◆ **Task statement**: In the passage below about the Taliban insurgency in Afghanistan, what share of Afghans did the 2015 nationwide poll find supported the Kabul government?

◆ **Passage given**:
======

While these attacks are terribly callous in targeting aid agencies and innocent civilians, it would be a mistake to conclude that the Taliban’s strength is growing because of these atrocities. On January 30, for example, USA Today ran a front-page story with the headline, “Afghan militants show brutal resilience.” The Atlantic ran a story with the sensational headline, “Can the Taliban Be Stopped?

Groups like the Taliban and the Islamic State have generally orchestrated attacks in cities like Kabul for their psychological effect. These attacks, which are meant to grab local and international media attention, are often intended to cast doubt on the Afghan government’s ability to protect its population and to create an impression that insurgents are resilient—if not omnipresent. But they aren’t helpful indicators of how the war is going.

Insurgencies like the one in Afghanistan are primarily political. Taliban leaders aim to overthrow the Afghan government and replace it with one that enforces an extreme version of Deobandism, an Islamic school of thought that began around 1867 in Deoband, India. The Taliban has also promised to rid the country of foreign “occupiers” like the United States. To achieve these objectives, the Taliban need to mobilize local Afghans against their government. As the Chinese leader and insurgent philosopher Mao Zedong explained, “Without a political goal, guerrilla warfare must fail, as it must if its political objectives do not coincide with the aspirations of the people.” The population is a critical center of gravity.

Based on the Taliban and the Afghan government’s need to mobilize the local population and govern territory, there are several sets of indicators worth tracking.

The first are changes over time in population control, since that is a major goal of the Taliban and the Afghan government. Data on territorial control is less helpful, since it can’t distinguish between unpopulated mountain ranges or deserts and heavily-populated urban areas. According to some U.S. Department of Defense data, there has been a slight increase in insurgent control or influence of Afghanistan’s population—from 9 percent in August 2016 to roughly 10–12 percent in October 2017. There has also been a decrease in Afghan government control—from 69 percent in August 2016 to between 60 and 64 percent in October 2017. This leaves roughly a quarter of the Afghan population living in contested areas where neither side has significant control or influence.

Yet the data also show that the Taliban’s gains have been almost entirely in rural areas of the country, where it enjoys some support among conservative Afghans that have become disillusioned with the Afghan government and who support the Taliban’s religious zealotry. The Taliban controls no major urban areas. While the Islamic State swept through Iraq in 2014, seizing key cities like Mosul, Fallujah, and Ramadi, the Taliban has done nothing of the sort in Afghanistan.

After briefly seizing the northern city of Kunduz in September 2015, the Taliban quickly lost control of it within days. In 2017, the Taliban failed to mount a sustained threat against any provincial capital and instead engaged in high-profile attacks in Kabul and other populated areas. Even in Helmand Province, where the Taliban have made advances in rural areas, local commanders have repeatedly failed to seize and hold such cities as Lashkar Gah and Gereshk.

A second set of indicators includes analyzing changes over time in local support, since both the government and Taliban need to hold and expand territorial control. The Taliban’s ideology may be amenable to some Afghans, such as those living in conservative rural pockets of the south and east. But it is too extreme for many Afghans who adhere to a much less conservative form of Islam that permits most modern technology, sports, elections, and some women’s rights. The Taliban and its ideology are deeply unpopular, even compared to the current government and it security forces. A nationwide poll in 2015, for example, found that 92 percent of Afghans supported the Kabul government and only 4 percent favored the Taliban.

======

◆ **Data lines**:
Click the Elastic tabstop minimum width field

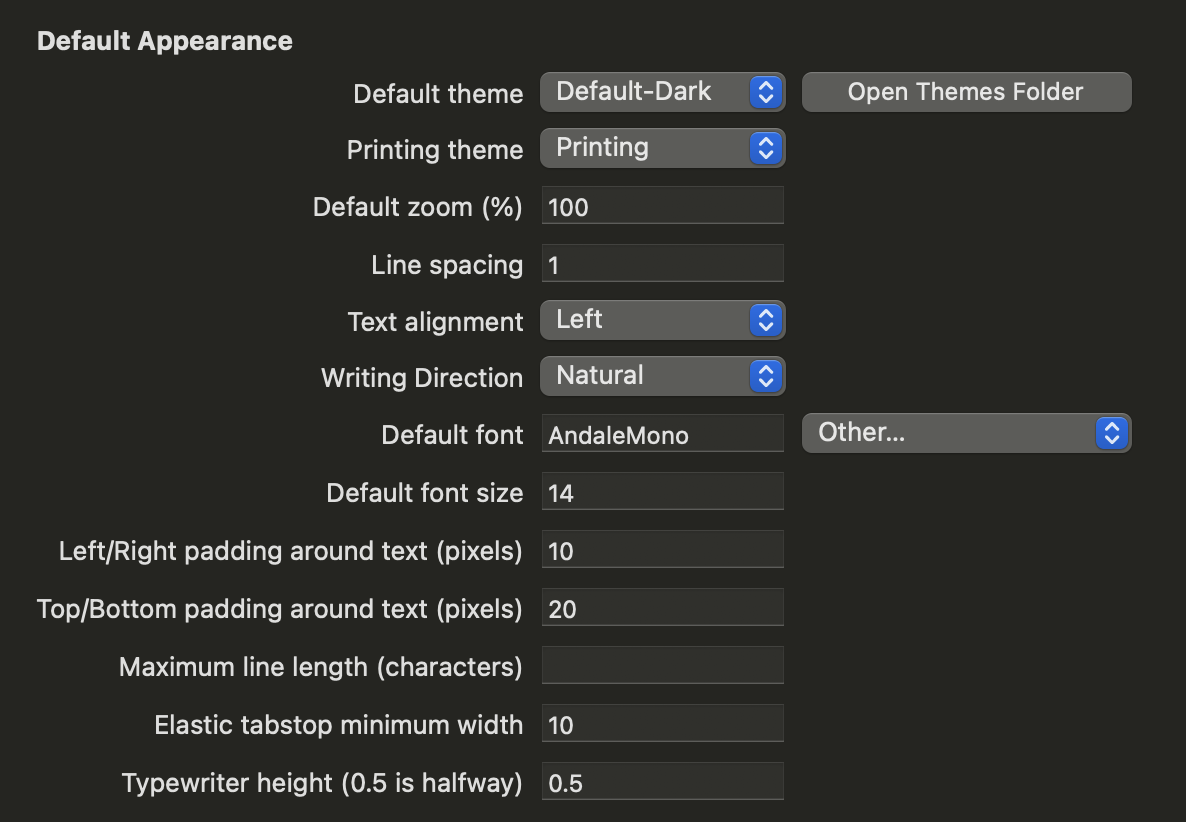coord(662,725)
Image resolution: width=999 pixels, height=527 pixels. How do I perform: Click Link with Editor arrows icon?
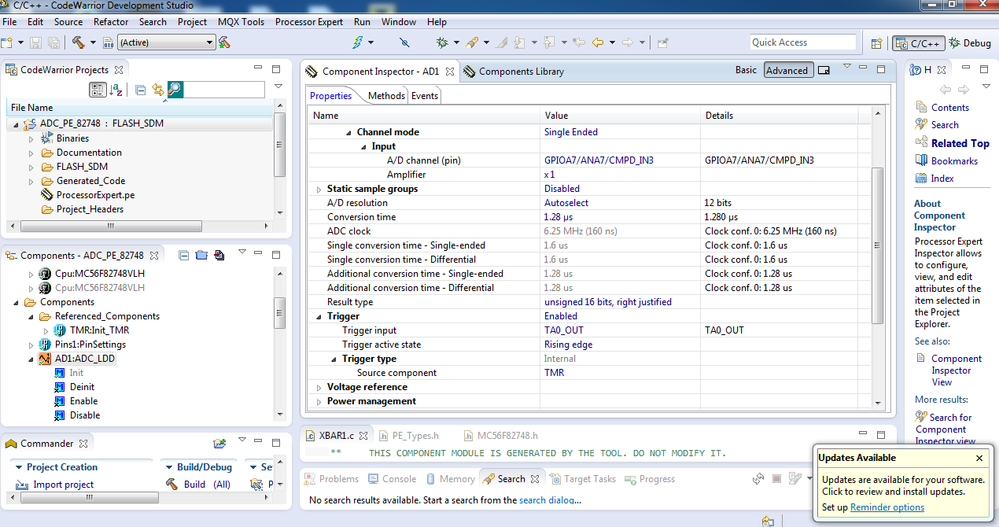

======

◆ **Answer to the exercise**: 92 percent